GPGPU-based High Performance Computation

doyubkim commented 8 years ago

Support GPGPU backend for faster computation. Ideally Nvidia CUDA, but OpenCL is another option.

doyubkim commented 6 years ago

This has been the most wanted feature for a long time. I think it is the right time to make some push on this issue, together with Issue #18.

This issue is not very different from Issue #18. In fact, the new architecture and API should be carefully designed so that the both goals can be achieved within a unified framework.

This requires some internal re-architecturing:

The computation code should be kernel-based rather than the current inline-based implementation. This means strict separation between high-level API set (such as solvers with OOP + functional interface) and low-level APIs (such as BLAS operations with C-style interface).
Existing data structures should be more abstract and agnostic to internal buffer types. Direct access and manipulations should be discouraged and must use the kernel-centric APIs.
Item 1 and 2 above should be achieved with minimal changes (ideally no breaking changes, but just a few additions) to the existing API.

My current (high-level) plan for the development is:

Prototype with simple solver (such as basic grid-based solver or particle solver) + CUDA/ISPC
Expand the prototype to more complicated solvers (such as FLIP or PCISPH).
Settle down both high and low-level API.
Prototype with other compute backend such as OpenCL, Metal, or Vulkan (but just one of them) and test the extensibility of the new API.
Finalize the API and all the implementation.

As you can see, the primary target backends are CUDA (for GPU) and ISPC (for CPU), and hopefully will add either one of OpenCL/Metal/Vulkan.

This will be a months-long effort and more like a set of multiple milestones, especially given that I'm doing this as a hobby with limited time + HW + etc. But it will be a fun project, and I really look forward seeing meaningful outcome in the end.

vtgstudio commented 6 years ago

... looking forward to this feature.

danielwinkler commented 6 years ago

Hi Doyub, will this development process be available in the repository (e.g. dev branch or public fork)?

doyubkim commented 6 years ago

@danielwinkler, I will push the intermediate work to a dev branch.
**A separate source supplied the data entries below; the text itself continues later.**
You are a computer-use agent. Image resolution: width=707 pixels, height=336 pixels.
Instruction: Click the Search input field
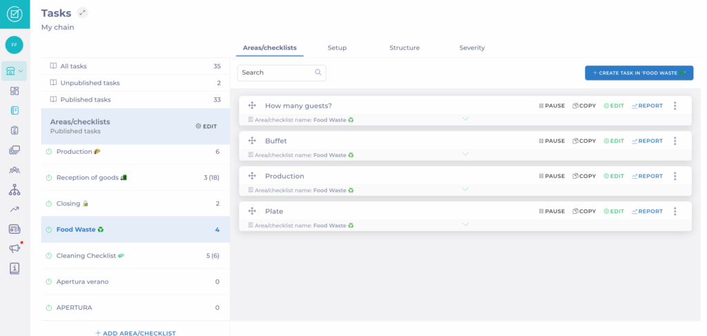pos(276,72)
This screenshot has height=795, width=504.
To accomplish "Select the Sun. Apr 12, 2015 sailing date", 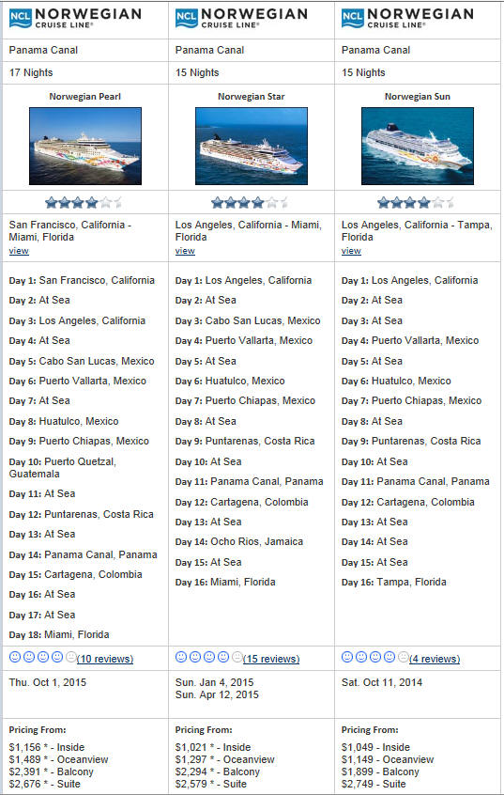I will coord(217,694).
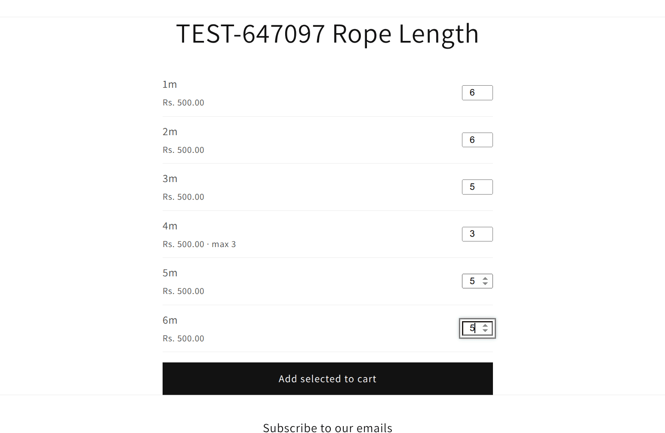Image resolution: width=665 pixels, height=433 pixels.
Task: Click the Rs. 500.00 price under 6m
Action: click(183, 338)
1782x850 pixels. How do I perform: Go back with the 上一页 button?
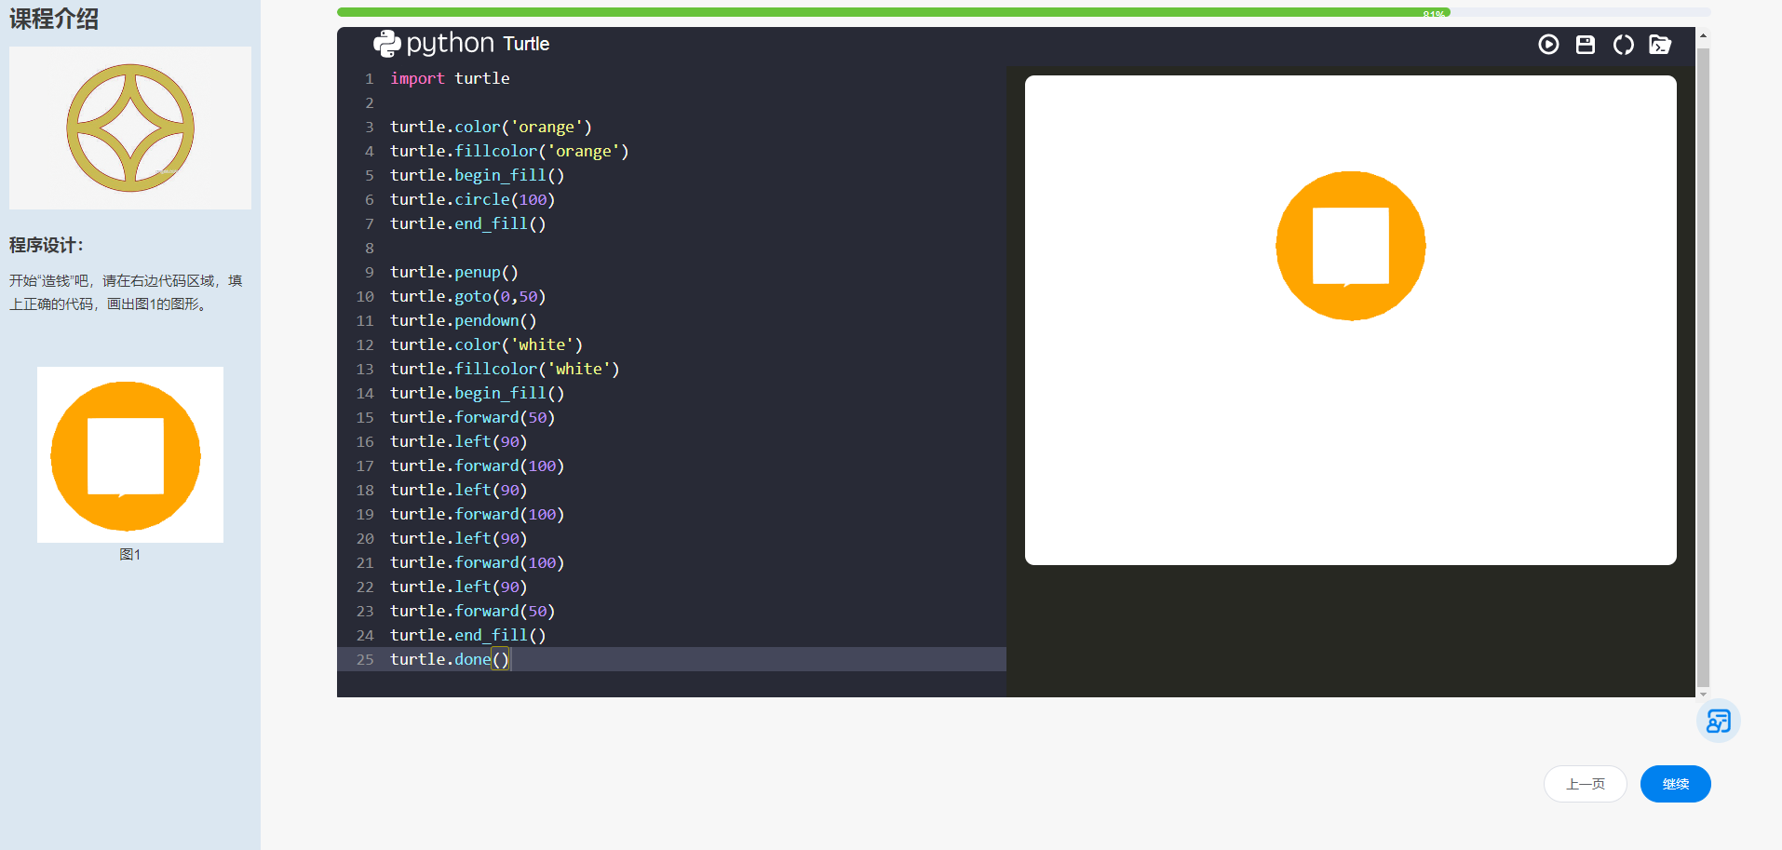tap(1585, 784)
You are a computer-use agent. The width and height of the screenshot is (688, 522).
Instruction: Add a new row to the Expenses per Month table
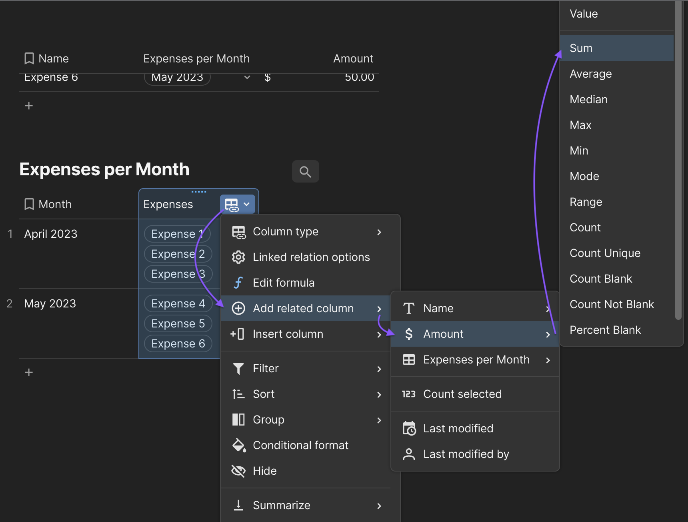29,372
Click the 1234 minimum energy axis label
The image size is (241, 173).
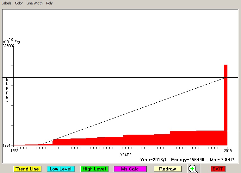tap(7, 145)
Current dev branch has some GL work which is the groundwork for this GPGPU effort.

doyubkim commented 6 years ago

This issue is now under development in gpu branch (together with Issue #31). Nothing really useful at the moment, but hoping to get SPH implementation out soon.

akav commented 6 years ago

Would it be worth looking at OpenACC as a stepping stone on the path to GPGPU acceleration? Only reason I mention this, is because I was thinking if this project might be of help to generate OpenACC directives for existing source tree: https://github.com/gleisonsdm/DawnCC-Compiler

doyubkim commented 6 years ago

Thanks for the suggestion, @akav ! OpenACC is an interesting approach since it will make the code more readable. I am already working on SPH solver with CUDA, but it would be interesting to compare OpenACC and CUDA implementations in the end.

akav commented 6 years ago

When OpenACC branch is available, core should in theory be able to accelerate on FPGA as well and other OpenCL devices too.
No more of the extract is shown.